Below is a list of the Standards.


Standard 1. Every woman and newborn receives routine, evidence-based care and management of complications during labour, childbirth and the early postnatal period, according to WHO Guidelines. 

Standard 2. The health information system enables use of data to ensure early and appropriate action to improve the care of every woman and newborn.

Standard 3. Every woman and newborn with condition(s) that cannot be dealt with effectively with the available resources is appropriately referred.

Standard 4. Communication with women and their families is effective and responds to their needs and preferences.

Standard 5. Women and newborns receive care with respect and preservation of their dignity.

Standard 6. Every woman and her family are provided with emotional support that is sensitive to their needs and strengthens the woman's capability.

Standard 7. For every woman and newborn, competent, motivated staff are consistently available to provide routine care and manage complications.

Standard 8. The health facility has an appropriate physical environment, with adequate water, sanitation and energy supplies, medicines, supplies and equipment for routine maternal and newborn care and management of complications.

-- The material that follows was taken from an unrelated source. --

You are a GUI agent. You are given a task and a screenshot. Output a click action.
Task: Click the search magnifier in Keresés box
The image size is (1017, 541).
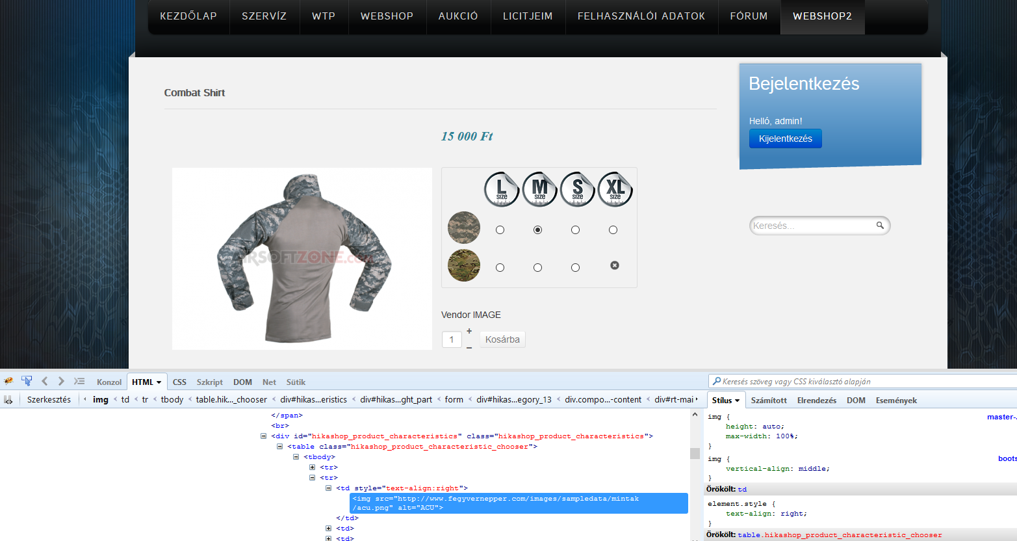(880, 226)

These standards, as do the Healthy People 2020 Initiative, help to develop a proper framework, set of definitions and standards of care.  These standards have not been created by chance, but by a comprehensive set of research standards assessing the global issue of maternal/infant morbidity/mortality.  Resources for research of the standards included The Joint Commission (US), the National Institute for Health and Care Excellence (NICE) UK, the Council for Health Service Accreditation of Southern Africa, and the Australian Commission on Safety and Quality in Health Care (2012).

Each standard carried the same characteristics of the care being safe, effective, timely, efficient, equitable and people-centered.  This is of particular interest to childbirth educator and doulas who, as part of their role today, act as guardians of labor support and informed consent.  For expectant families to truly understand if these eight standards are being implemented by their hospital or facility, education becomes the key.  Standard 4 discusses at length the importance of effective communication - communication cannot be effective if both sides of the conversation are not speaking the same language.  By same language, I don't imply English or French.  I am talking about the knowledge of labor and birth, effective and evidence-based care, and listening to the mother's preference.  When preferences cannot be granted due to medical complications, appropriate care and information must be given that is respectful and preserves dignity.

Standard 6 is nearly a mandate for birth doula care.  What else can I say?  The research for the last 30+ years screams the benefits of doula care for the expectant/laboring/postpartum mother!  Why oh why are we so....very...slow...to embrace that which improves outcomes and patient satisfaction?  What is the medical community afraid of?  Yes, afraid?  Is it financial?  My feeling has always been that if a hospital had a doula program, they could market that in an incredible way and become the hero of the community based on maternal satisfaction alone.  And we all know who drives the medical referral bus in families - yes, mothers.  It is one of those magical moments that hospitals are missing.